2.3. Evaluation Metrics

EPI prediction is equivalent to a binary classification of sequence prediction where three classification indicators are commonly used: precision, recall, and F1-score. Due to the imbalanced datasets, the performance of our model is assessed by area under the precision–recall curve (AUPR) and receiver operating characteristic curve (AUC). AUPR is the area under the precision–recall curve, reflecting trends between precision and recall, better if close to 1. Similarly, AUC is plotted with false positive rate as the horizontal axis and sensitivity as the vertical axis. Thus, AUC reaches its best value at 1 and its worst at 0.

3. Results

3.1. The Prediction Performance of Cell Line-Specific Model

In this section, we demonstrate that the model trained on the specific cell line alone is not applicable to other cell lines. The results of the model on each cell line in terms of AUC and AUPR are shown in Table 2 and Table 3, respectively. On the whole, the cell line-specific model that uses the same cell line in training and test sets performs very well. Practically speaking, the AUC and AUPR values are both over 0.9, even up to 0.983 and 0.988, separately. As seen from the non-diagonal results of tables, the cross-cell line ability of the model is significantly bad. For example, when we use the model fitted for cell line NHEK to predict EPIs for the other five cell lines, the AUPR values of the other five cell lines range from 0.465 to 0.550, while that of NHEK is 0.988.

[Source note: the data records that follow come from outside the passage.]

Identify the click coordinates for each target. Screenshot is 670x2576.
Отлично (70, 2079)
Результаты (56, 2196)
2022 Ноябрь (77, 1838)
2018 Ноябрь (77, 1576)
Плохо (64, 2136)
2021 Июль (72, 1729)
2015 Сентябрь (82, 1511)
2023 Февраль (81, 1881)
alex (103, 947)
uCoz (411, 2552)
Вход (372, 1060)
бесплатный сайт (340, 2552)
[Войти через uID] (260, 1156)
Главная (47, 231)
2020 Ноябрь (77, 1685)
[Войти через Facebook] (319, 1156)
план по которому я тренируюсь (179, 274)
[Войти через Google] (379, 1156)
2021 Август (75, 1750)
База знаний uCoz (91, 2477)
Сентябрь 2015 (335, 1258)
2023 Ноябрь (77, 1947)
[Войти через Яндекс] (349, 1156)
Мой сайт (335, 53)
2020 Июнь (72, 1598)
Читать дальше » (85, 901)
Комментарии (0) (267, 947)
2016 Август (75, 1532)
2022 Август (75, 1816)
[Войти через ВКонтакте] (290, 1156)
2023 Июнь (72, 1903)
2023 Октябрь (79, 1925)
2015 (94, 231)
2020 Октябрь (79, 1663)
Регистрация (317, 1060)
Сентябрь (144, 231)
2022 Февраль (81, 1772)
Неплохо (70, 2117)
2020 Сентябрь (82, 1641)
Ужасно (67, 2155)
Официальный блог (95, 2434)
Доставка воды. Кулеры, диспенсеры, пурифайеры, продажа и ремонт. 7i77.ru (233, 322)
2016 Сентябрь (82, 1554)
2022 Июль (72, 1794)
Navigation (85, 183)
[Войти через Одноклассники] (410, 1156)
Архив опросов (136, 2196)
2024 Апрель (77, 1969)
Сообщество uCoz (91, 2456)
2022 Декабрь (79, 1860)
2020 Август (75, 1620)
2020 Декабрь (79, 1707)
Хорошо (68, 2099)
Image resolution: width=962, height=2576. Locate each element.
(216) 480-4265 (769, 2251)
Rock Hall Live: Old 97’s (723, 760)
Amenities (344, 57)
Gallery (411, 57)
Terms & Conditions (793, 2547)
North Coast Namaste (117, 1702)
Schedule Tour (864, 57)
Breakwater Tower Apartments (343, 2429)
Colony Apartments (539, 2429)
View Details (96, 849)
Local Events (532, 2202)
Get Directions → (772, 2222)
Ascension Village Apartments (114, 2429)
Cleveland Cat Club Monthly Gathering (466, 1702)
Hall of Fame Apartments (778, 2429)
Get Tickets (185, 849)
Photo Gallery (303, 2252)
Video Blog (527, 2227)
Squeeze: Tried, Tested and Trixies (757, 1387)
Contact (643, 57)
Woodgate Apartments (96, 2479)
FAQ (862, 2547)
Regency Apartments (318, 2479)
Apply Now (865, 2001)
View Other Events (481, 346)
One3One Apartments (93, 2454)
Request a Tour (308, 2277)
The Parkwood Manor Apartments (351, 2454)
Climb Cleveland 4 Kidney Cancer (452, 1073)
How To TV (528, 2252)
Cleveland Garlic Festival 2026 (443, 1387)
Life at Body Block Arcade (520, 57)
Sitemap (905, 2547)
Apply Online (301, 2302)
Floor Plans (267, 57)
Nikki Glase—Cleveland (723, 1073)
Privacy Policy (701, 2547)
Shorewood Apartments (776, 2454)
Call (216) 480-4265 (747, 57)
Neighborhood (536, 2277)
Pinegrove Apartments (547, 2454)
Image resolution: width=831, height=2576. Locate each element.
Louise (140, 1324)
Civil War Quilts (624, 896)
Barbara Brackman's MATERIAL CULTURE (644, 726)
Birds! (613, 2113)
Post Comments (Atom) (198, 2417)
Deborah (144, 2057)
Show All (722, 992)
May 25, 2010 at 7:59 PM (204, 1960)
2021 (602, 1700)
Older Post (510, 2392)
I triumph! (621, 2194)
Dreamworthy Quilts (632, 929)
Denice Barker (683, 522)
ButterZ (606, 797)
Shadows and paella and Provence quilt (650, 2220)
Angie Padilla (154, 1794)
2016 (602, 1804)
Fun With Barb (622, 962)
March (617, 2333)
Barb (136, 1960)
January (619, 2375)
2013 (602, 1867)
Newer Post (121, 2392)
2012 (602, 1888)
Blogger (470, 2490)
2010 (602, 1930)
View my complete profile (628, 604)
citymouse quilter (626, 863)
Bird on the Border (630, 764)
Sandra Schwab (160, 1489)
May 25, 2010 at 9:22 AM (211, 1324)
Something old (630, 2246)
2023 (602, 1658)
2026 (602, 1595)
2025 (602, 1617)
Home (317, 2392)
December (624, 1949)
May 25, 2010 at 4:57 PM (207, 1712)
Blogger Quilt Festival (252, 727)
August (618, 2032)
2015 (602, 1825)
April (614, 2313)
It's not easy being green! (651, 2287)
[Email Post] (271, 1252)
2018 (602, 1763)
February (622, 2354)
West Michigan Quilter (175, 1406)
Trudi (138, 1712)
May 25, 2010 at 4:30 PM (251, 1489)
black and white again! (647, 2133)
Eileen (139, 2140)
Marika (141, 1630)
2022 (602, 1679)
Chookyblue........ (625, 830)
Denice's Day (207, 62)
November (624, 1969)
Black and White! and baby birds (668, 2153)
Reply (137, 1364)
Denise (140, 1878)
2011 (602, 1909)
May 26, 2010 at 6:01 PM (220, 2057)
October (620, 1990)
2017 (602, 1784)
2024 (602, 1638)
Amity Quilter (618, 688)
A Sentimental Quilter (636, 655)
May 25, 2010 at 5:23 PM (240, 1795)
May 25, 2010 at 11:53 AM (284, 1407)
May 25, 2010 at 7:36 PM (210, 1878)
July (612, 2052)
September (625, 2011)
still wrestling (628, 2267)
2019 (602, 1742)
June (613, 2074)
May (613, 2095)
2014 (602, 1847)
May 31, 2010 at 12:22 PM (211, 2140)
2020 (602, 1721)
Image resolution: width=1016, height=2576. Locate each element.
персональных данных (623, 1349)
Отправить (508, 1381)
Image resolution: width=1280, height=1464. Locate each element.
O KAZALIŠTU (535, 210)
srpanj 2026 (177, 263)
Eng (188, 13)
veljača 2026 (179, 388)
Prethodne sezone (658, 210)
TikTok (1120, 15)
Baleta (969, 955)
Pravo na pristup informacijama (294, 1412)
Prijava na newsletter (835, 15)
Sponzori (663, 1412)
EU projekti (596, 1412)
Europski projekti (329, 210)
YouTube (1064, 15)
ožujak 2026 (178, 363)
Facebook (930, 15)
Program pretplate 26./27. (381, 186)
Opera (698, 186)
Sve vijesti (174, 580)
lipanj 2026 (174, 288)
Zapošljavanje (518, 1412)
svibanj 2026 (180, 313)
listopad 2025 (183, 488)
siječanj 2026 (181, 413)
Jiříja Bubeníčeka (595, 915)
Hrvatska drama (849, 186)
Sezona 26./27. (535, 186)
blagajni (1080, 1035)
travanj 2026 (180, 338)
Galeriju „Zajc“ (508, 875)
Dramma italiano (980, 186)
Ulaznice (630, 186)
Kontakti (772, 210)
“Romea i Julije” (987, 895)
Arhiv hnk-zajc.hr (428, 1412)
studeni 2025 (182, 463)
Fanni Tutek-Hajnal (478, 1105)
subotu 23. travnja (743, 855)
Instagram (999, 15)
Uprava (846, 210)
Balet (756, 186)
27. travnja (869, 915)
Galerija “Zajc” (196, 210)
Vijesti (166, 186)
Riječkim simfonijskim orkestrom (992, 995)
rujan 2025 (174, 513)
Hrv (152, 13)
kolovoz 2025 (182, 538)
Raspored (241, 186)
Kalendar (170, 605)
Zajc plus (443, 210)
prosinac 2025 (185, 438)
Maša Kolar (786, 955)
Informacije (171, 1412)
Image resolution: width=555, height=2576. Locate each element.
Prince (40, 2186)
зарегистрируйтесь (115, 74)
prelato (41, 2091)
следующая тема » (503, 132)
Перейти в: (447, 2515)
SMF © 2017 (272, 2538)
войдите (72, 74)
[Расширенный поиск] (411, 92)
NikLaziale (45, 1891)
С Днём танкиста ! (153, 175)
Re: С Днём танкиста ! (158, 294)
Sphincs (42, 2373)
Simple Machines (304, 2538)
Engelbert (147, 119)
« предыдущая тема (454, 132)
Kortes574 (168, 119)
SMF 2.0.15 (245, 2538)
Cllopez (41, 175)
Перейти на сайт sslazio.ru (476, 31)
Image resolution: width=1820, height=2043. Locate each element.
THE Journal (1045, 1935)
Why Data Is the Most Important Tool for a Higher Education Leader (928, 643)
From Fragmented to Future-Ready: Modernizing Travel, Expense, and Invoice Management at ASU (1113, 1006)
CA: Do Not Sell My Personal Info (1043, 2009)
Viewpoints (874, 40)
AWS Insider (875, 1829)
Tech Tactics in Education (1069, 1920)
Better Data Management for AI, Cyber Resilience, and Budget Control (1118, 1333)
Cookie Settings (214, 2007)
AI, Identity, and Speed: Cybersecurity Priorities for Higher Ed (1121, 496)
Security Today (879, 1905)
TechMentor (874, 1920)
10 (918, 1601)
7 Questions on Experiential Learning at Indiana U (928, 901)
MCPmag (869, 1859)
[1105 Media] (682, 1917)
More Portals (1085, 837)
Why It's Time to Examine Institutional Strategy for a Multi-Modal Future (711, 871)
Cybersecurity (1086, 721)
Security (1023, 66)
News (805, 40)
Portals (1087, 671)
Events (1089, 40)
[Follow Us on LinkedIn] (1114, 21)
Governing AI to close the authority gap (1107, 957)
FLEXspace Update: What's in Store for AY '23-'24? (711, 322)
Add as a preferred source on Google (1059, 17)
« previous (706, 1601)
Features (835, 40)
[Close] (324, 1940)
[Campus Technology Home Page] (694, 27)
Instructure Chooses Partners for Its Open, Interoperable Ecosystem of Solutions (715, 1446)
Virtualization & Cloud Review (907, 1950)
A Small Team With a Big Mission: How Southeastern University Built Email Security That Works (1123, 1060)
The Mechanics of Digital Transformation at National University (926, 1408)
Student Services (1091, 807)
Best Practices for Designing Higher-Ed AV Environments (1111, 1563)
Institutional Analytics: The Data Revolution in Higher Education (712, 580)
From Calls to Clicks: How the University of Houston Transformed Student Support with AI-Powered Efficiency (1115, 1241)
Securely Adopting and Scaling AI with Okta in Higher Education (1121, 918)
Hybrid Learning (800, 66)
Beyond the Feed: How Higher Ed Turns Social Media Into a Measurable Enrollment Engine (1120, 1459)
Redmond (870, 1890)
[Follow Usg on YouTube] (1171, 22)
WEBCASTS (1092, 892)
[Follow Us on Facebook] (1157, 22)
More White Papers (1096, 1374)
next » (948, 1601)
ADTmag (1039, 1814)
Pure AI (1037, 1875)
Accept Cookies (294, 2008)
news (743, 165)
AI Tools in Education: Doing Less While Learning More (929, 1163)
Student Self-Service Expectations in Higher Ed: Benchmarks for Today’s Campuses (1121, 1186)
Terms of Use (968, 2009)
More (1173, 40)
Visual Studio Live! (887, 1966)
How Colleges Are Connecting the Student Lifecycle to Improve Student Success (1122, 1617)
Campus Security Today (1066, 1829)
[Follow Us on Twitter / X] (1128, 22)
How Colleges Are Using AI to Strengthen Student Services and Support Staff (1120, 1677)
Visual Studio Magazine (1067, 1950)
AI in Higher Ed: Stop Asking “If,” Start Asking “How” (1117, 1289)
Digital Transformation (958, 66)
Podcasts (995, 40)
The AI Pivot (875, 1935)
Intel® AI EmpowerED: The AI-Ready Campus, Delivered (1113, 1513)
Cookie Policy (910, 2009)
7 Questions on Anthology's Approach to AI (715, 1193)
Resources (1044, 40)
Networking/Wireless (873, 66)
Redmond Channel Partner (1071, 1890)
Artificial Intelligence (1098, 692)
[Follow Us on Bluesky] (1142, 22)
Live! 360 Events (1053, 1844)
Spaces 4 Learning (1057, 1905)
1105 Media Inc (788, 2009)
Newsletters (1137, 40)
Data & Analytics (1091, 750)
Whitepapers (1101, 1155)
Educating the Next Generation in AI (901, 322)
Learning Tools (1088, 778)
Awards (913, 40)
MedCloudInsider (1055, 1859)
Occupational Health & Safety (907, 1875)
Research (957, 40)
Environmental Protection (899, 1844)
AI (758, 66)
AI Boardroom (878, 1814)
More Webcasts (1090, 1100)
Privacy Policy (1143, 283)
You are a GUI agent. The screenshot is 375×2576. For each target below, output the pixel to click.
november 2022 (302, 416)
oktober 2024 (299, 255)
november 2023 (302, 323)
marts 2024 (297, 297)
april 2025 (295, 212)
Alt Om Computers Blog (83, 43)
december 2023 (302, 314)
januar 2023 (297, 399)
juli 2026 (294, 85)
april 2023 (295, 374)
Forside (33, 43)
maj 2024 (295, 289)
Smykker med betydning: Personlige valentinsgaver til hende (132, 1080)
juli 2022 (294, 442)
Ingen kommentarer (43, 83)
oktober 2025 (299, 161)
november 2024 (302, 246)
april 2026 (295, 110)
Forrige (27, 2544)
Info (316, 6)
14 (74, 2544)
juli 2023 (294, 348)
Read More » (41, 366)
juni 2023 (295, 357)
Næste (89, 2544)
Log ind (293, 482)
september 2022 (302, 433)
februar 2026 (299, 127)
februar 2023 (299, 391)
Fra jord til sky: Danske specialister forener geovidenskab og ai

We can draw two conclusions based on the above results. One, the model without transfer learning lacks a generalization capability across different cell line datasets. On the other hand, the model trained on one specific cell line has a good predictive ability in that cell line.

3.2. Advantages of Transfer Learning

3.2.1. Using the Data from Other Cell Lines to Pre-Train a Model

The model transferred to a new cell line in this section is called EPIsHilbert-transOne. Table 4 shows the AUPR value of EPIsHilbert-transOne on each cell line. At the same time, we add EPIsHilbert for comparison. The performance of the cross-cell line prediction is significantly improved. For instance, when we used the cell line-specific model fitted for cell line NHEK to predict EPIs for the other five cell lines, the method yielded AUC values of 0.441–0.557, much smaller than 0.887–0.931 obtained from EPIsHilbert-transOne. After using transfer learning, the F1 value increased by at least 0.66, and the AUC and AUPR values also increased by more than 0.40. For cell line-specific predictions, there is a significant improvement for HUVEC, K562, GM12878, and Hela-S3, while EPIsHilbert-transOne performs slightly worse than EPIsHilbert on NHEK and IMR90.

Hence, our proposed EPIsHilbert-transOne clearly outperforms EPIsHilbert across cell lines and also improves the performance on four cell lines for cell line-specific predictions.

3.2.2. Using the Data from All Cell Lines to Pre-Train a Model

For the convenience of discussion, our model in this section is denoted as EPIsHilbert-transTwo. The experimental result of EPIsHilbert-transTwo on each cell line in terms of AUPR is shown in Table 5. It is observed that EPIsHilbert-transTwo improves the performance of the model across cell lines. After using transfer learning, the F1 value is increased at least 0.69, the AUC and AUPR values are also increased more than 0.46. As seen in Figure 4, comparing EPIsHilbert-transTwo with EPIsHilbert, we can find that, for cell line-specific predictions, there is a significant improvement in HUVEC, GM12878, and Hela-S3, while EPIsHilbert-transTwo performs slightly worse than EPIsHilbert on NHEK, IMR90, and K562.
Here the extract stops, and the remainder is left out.